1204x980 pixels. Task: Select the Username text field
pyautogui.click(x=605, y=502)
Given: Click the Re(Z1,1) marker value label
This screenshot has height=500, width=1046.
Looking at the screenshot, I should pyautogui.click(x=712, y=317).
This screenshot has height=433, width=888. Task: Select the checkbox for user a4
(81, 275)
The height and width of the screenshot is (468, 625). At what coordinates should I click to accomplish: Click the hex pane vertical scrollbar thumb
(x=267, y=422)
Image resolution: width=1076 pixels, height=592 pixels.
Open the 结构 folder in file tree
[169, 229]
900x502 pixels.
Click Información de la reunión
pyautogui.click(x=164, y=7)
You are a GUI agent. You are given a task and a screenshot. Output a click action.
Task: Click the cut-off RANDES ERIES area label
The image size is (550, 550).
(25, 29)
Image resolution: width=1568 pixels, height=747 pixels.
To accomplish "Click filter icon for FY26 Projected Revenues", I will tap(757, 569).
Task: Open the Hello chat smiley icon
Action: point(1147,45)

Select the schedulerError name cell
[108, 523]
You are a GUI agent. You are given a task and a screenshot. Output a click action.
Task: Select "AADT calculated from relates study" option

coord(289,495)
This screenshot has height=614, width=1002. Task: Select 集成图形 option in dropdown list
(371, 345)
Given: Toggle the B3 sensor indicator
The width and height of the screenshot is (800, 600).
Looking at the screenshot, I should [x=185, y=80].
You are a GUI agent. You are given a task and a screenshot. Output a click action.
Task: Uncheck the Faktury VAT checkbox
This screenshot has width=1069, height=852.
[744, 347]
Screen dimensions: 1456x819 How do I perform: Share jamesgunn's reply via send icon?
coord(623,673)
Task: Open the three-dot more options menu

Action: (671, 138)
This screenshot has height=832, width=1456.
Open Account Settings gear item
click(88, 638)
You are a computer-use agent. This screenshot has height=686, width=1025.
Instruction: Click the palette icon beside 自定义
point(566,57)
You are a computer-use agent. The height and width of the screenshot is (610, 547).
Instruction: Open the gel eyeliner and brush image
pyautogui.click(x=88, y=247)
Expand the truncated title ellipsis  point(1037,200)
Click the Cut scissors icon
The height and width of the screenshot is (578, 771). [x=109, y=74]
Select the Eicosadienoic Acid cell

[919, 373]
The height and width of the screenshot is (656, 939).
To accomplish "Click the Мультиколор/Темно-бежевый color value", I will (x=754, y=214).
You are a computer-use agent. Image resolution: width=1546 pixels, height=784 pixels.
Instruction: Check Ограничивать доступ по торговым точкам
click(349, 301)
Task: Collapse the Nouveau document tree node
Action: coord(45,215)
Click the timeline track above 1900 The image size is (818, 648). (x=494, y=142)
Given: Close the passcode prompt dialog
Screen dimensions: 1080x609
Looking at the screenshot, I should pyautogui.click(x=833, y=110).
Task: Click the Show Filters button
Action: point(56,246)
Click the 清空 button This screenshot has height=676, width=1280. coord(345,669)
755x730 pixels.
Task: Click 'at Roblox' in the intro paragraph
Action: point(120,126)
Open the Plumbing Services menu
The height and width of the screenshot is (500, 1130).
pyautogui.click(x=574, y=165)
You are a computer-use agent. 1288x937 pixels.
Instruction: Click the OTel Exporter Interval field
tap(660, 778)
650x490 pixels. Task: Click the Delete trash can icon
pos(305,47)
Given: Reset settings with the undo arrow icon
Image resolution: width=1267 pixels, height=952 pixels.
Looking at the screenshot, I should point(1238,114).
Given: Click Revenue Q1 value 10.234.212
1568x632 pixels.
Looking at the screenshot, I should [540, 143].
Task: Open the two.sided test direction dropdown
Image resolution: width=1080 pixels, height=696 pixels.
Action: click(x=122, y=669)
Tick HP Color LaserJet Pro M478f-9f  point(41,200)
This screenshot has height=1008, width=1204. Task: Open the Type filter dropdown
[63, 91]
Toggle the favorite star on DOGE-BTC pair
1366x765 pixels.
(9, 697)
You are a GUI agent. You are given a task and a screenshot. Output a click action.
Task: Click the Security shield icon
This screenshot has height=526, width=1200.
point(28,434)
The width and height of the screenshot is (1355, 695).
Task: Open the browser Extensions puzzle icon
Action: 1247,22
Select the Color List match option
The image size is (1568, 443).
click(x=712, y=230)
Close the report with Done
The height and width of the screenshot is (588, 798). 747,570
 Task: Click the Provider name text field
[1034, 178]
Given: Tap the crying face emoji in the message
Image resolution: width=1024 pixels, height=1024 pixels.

- - -

▸ **PROBLEM DETAILS**:
Lines of the listing above that contain the word "Toggle" should all be returned.

▸ **ANSWER TO THIS PROBLEM**:
Given: Toggle the B3 sensor indicator
Toggle the favorite star on DOGE-BTC pair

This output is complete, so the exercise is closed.